The diagnosis of wet form FIP is often fairly straightforward because of the classic yellow sticky fluid that accumulates. As previously mentioned, the dry form can mimic many other diseases and is often a diagnostic challenge. Normal blood tests may show changes that are suggestive of FIP, for example, increased protein in the blood, or changes to white cell counts, however these may also be seen with many other inflammatory diseases. The detection of coronavirus antibodies in the blood of a cat will only indicate if the cat has been in contact with the virus and does not differentiate between FECV and FIPV. A new test is being developed at the University of Sydney, which allows pathologists to see the virus within white blood cells in the body’s tissue. This is considered to be the only accurate test for FIP, however this does require the collection of biopsy samples.
How is FIP treated?
Although many treatments for FIP have been tried, none have been shown to be conclusively effective and the disease remains an ultimately fatal condition.

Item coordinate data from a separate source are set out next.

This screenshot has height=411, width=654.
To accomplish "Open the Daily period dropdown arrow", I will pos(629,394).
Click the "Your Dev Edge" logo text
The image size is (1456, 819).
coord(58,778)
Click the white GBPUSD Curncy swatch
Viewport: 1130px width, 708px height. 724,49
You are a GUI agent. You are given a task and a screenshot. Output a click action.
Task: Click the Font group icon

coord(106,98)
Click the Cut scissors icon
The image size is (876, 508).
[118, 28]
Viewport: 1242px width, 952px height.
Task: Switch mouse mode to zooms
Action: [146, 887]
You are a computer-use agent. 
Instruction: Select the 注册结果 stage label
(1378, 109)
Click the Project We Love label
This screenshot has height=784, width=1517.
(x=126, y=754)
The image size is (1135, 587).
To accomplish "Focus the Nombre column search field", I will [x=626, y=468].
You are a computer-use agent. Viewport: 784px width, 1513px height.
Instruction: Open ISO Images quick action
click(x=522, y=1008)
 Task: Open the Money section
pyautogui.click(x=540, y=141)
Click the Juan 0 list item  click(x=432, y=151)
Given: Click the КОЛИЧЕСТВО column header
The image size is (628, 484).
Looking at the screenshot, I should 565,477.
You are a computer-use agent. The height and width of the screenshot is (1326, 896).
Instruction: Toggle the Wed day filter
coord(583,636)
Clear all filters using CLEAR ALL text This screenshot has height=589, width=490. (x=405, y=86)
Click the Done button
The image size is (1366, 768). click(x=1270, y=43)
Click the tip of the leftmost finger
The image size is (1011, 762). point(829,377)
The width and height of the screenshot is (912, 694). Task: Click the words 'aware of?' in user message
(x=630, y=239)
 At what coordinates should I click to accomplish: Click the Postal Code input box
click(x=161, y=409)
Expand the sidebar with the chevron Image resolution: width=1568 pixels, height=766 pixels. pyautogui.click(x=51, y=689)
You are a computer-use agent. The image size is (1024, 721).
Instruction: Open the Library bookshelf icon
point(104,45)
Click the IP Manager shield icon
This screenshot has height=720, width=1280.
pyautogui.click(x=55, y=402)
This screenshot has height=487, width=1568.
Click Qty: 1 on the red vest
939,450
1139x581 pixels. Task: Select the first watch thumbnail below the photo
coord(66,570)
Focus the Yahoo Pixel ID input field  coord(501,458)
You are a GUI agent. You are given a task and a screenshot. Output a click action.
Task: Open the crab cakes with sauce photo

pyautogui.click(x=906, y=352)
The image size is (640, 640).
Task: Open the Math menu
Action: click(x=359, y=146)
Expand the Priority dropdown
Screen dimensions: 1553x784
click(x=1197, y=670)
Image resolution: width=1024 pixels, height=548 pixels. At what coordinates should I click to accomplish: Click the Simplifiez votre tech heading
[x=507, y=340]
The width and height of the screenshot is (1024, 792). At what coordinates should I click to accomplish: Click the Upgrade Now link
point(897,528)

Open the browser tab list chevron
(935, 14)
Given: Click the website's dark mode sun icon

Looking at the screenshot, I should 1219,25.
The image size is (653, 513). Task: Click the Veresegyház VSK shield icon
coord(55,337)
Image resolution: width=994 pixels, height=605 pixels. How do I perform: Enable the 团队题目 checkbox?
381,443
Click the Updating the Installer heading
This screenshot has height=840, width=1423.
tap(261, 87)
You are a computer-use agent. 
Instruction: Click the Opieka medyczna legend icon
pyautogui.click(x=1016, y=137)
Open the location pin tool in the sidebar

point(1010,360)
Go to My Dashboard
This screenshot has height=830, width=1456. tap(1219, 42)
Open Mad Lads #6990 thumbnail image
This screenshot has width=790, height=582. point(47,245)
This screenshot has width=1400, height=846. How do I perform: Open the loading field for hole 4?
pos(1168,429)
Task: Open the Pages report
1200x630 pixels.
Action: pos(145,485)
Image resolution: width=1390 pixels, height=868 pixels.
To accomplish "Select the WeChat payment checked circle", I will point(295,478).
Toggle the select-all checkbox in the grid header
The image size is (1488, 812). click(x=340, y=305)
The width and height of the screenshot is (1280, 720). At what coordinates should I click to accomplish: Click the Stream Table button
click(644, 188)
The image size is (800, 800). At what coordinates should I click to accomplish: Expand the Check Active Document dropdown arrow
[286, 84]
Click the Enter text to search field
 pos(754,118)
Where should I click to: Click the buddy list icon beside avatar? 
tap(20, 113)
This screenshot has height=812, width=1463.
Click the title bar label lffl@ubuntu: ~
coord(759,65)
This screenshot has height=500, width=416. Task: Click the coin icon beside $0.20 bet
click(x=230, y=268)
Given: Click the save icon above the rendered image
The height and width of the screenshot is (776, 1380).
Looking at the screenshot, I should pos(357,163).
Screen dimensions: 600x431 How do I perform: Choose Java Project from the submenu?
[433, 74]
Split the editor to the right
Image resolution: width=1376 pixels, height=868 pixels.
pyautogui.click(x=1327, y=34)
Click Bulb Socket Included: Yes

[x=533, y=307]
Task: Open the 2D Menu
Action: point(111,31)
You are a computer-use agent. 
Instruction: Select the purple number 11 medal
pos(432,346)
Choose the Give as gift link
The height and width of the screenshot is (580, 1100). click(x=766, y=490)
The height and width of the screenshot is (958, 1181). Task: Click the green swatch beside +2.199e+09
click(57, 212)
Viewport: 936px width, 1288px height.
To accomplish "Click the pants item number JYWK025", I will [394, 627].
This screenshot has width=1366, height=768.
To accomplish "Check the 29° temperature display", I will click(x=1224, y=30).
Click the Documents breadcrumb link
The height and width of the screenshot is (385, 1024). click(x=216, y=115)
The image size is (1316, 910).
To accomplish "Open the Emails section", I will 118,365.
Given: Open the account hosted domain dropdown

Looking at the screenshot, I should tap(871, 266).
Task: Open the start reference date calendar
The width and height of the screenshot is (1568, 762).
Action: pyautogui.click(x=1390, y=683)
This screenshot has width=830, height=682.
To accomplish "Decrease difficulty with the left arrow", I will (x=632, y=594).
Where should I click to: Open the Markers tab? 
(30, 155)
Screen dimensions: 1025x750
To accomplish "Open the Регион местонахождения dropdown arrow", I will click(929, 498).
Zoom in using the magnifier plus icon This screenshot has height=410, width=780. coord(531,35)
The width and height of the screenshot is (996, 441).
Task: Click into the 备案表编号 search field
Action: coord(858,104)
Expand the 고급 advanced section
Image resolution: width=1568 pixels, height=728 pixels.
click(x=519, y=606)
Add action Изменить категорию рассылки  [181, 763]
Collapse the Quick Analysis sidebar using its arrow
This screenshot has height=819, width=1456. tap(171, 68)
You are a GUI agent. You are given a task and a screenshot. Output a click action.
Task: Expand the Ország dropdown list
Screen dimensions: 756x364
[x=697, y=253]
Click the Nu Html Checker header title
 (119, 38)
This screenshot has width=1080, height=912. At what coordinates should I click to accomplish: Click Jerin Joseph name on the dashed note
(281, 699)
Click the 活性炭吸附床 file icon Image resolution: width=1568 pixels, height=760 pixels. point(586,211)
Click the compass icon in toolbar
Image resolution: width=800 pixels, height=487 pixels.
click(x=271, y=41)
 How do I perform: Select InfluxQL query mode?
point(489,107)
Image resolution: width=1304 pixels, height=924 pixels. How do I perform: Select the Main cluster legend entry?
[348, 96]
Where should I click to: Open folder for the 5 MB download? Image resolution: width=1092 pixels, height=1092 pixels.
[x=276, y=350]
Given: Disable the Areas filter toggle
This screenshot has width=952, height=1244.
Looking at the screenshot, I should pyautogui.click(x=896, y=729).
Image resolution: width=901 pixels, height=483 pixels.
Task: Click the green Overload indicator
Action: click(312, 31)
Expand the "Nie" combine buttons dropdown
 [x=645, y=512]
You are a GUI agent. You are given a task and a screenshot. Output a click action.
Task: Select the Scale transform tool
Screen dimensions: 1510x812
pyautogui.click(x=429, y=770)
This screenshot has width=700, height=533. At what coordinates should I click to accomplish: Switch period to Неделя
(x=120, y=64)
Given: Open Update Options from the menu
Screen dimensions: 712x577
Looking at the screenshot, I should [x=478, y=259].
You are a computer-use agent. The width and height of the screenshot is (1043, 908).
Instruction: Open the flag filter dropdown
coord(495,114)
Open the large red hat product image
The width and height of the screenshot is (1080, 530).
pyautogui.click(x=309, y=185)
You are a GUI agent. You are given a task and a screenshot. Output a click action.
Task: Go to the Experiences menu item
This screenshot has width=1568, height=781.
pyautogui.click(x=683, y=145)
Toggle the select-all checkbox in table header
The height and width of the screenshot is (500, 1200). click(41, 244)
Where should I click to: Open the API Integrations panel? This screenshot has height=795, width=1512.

How can I stop my cat getting FIP?
Unfortunately it is very difficult to prevent a kitten from becoming exposed to FECV within a cattery environment. It is impractical to expect that an animal will never be exposed to coronavirus, however it is important to try to select overtly healthy animals that come from a hygienic environment that is not overcrowded. Selecting a cattery that has no history of FIP in its lines is best, however this may not be easy to determine given that there is often a stigma associated with such diseases. There is no effective vaccine available that will prevent FIP. If a cat in your household has been diagnosed with FIP it is unlikely to directly pass this on to other family cats, however they may have been exposed to FECV or be susceptible individuals in their own right. Ultimately, it is impossible to determine which individuals will develop FIP.